Led by Kate Fisher with Better Angels | This is a two-part workshop. Participants need to attend both the 10:45 a.m. and 1:30 p.m. sessions
Learn skills for having respectful conversations that clarify differences, search for common ground, and affirm the importance of the relationship.
About Kate: Kate Weinman Fisher is a professional educator working in Henderson County since 1987, including over 20 years in the public schools where she served as a Specialist for the Academically Gifted and as a School Media Specialist. Her early work in the community was as a Director of Christian Education and as a School Mediation Coordinator. Kate’s passion is to help people make meaningful connections through respectful conversations.
About Better Angels: Launched in 2016, Better Angels is a bi-partisan citizen’s movement to unify our divided nation. We’re building new ways to talk with one another, participate together in public life, and influence the direction of the nation. The name “Better Angels” comes from Abraham Lincoln’s First Inaugural Address in 1861, “We must not be enemies… The mystic chords of memory…will yet dwell the chorus of the Union, when again touched, as surely they will be, by the better angels of our nature.”
Led by Helen Ryde
In this workshop we will explore how our sexual orientation and gender identity can create connectedness for some, AND MARGINALIZATION FOR OTHERS. We’ll talk about how the experience of our faith traditions has helped us to reduce and/or increase our capacity for welcoming people in the LGBTQ community and provide specific skills to help us become advocates and allies for inclusion.

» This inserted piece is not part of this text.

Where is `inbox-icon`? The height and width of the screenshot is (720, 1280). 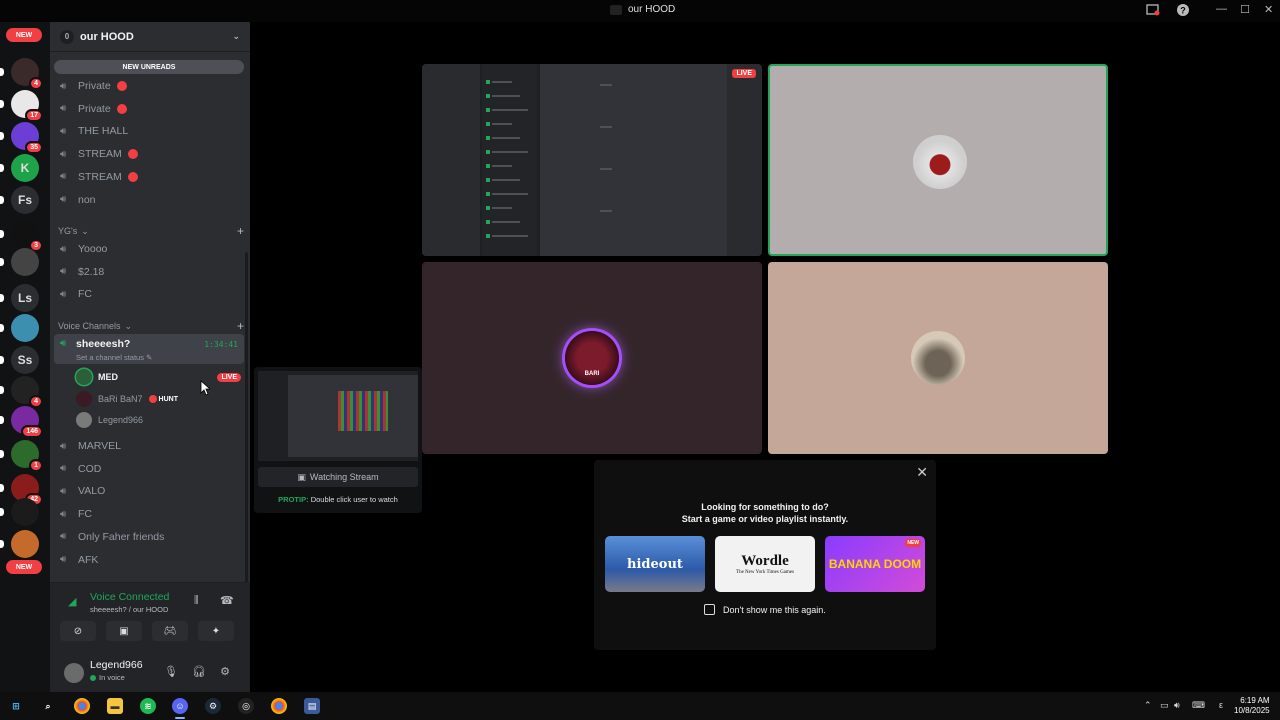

About Helen: Helen Ryde is a Home Missioner in The United Methodist Church (UMC) and serves as Reconciling Ministries Network’s Southeastern Regional Organizer, working for LGBTQ inclusion in the UMC. Helen grew up in the UK and moved to the States 20 years ago. She and her spouse Kate live near Asheville, NC. You can follow Hellen @helenryde on Twitter and Instagram.
Led by Seth Levi
This workshop will focus on developing a community response to combat bigotry when alt-right, white supremacists and other racist organizations target your town. It will cover how to build coalitions, educate the public and stage peaceful counter events.
About Seth: Seth Levi is the Director of Marketing at the Southern Poverty Law Center (SPLC). His work for the SPLC includes paid media campaigns and voting rights. Prior to joining the SPLC, Seth was the Director of Strategic Initiatives for an at-large Philadelphia City Councilman and worked for Pennsylvania Governor Ed Rendell in a variety of capacities, including Deputy Campaign Manager. He holds degrees from Cornell and Columbia universities.
Led by Abraham Jam | 1:30 p.m. ONLY
The Abraham Jam wouldn’t exist without the particular faith traditions that nurture and challenge each member of the group. In some ways, the group also owes its existence to the ways members of those faiths have misunderstood one another, sometimes tragically. How do these distinct belief systems contribute to the creativity of Billy, Dawud, and David as individuals and as a trio? What is gained in this interfaith creative dialogue?
About Abraham Jam: Abraham Jam composed of Billy Jonas, David LaMotte, and Dawud Wharnsby, features three “brothers” from the three Abrahamic faiths. They don’t just take turns sharing songs, but create music together, contributing vocal harmonies, percussion and instrumentation to each other’s songs.